Atlas Road Maps Produces Roadmaps

1.Atlas Road Maps produces road maps. Atlas uses a standard cost system to control manufacturing costs.
 
The following standard cost unit information is based on the static budget volume of 120,000 road maps per month:
 
                                                                                                           
 
Direct materials (40 sq. yards @ $0.02 per sq. yard)              $0.80
Direct labor (0.10 hours @ $15.00 per hour)                            1.50
Manufacturing overhead:
Variable (0.10 hours @ $3.00 per hour)         0.30
Fixed (0.10 hours @ $8.00 per hour)              0.80     1.10
Total cost per map                                                                   $3.40
                                                                                                           
 
Actual cost and production volume information is as follows:
 

  • Actual production was 118,000 maps.
  • Actual direct materials usage was 4,838,000 square yards; 5,000,000 square yards were purchased at an actual cost of $0.016 per square yard.
  • Actual direct labor usage of 11,600 hours at a total cost of $140,360.
  • Total actual overhead was $126,000, of which 75 percent was fixed.

 
Requirements:
 

  1. Compute the eight variances that were discussed in class.

 
 
 

  1. Discuss some of the possible reasons why the variances computed turned out to be those amounts.

 
 

  1. Cobalt Industries makes tennis balls.
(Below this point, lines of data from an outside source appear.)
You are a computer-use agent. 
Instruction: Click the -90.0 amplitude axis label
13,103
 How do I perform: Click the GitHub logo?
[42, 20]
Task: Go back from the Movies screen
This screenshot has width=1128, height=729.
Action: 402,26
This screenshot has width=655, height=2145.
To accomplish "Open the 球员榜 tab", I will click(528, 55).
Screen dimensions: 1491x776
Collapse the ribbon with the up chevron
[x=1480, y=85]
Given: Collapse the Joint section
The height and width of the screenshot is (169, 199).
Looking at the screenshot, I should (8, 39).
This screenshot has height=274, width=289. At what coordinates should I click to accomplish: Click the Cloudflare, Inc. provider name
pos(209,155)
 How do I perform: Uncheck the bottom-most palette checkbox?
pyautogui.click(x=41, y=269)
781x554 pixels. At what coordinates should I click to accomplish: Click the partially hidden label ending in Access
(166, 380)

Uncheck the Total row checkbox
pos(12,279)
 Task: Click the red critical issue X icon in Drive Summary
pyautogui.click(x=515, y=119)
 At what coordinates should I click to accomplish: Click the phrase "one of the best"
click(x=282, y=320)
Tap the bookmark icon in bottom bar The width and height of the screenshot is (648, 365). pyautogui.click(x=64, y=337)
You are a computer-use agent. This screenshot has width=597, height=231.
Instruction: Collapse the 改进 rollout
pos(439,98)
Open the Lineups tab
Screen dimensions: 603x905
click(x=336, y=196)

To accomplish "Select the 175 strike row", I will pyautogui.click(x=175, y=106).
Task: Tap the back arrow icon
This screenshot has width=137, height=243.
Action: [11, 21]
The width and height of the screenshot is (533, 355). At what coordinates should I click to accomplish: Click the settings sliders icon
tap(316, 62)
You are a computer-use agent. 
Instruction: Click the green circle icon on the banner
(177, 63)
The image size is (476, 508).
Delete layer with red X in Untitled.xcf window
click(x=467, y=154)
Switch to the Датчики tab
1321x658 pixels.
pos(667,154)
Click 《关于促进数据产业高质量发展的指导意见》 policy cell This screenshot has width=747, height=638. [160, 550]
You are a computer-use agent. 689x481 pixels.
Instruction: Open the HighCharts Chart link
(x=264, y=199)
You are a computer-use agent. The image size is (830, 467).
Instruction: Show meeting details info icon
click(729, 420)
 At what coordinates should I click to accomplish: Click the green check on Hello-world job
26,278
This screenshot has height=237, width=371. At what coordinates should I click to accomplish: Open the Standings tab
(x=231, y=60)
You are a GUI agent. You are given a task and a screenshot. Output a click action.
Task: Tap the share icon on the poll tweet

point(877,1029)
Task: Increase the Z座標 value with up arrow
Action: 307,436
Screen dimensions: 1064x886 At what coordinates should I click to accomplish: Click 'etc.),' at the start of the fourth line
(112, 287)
Its only plant can produce up to 2.5 million cans of balls per year. Current production is 2 million cans.  Annual manufacturing, selling, and administrative fixed costs total $700,000.  The variable cost of making and selling each can of balls is $1.00. Stockholders expect a 12% annual return on the company’s $3 million of assets.

 
Required:
 

  1. What is Cobalt’s current full cost of making and selling 2 million cans of tennis balls? What is the current full unit cost of each can of tennis balls?

 

  1. Assume Cobalt is a price-taker, and the current market price is $1.45 per can of balls (this is the price at which manufacturers sell to retailers). Given Cobalt Industries’ current costs will the company reach stockholders’ profit goals?

 

  1. Suppose Cobalt could spend an extra $100,000 on advertising to differentiate its product so that it could be a price setter. Assuming the original volume and costs, plus the $100,000 of new advertising costs, what cost-plus price will Cobalt want to charge for a can of balls to realize stockholders’ profit goals?

 

  1. Nike has just asked Cobalt to supply the company with 400,000 cans of balls at a special order price of $1.20 per can. Nike wants Cobalt to package the balls under the Nike label (Cobalt will imprint the Nike logo on each ball and can). Cobalt will have to spend $10,000 to change the packaging machinery.  Assuming the original volume and costs, should Cobalt Industries accept this special order?

 

  1. Mantle Corp. prepared a budget last period that called for sales of 20,000 units at a price of $20 each. The costs per unit were estimated to amount to $10 variable and $4 fixed. During the period, production was exactly equal to actual sales of 24,000 units.  The selling price was $19.00 per unit.  Variable costs were $12 per unit.  Fixed costs actually incurred were $95,000.

 
Required:

  1. Prepare a report to show the difference between the actual contribution margin per the static budget and the budgeted contribution margin per the flexible budget.
  2. Explain the significance of the comparisons.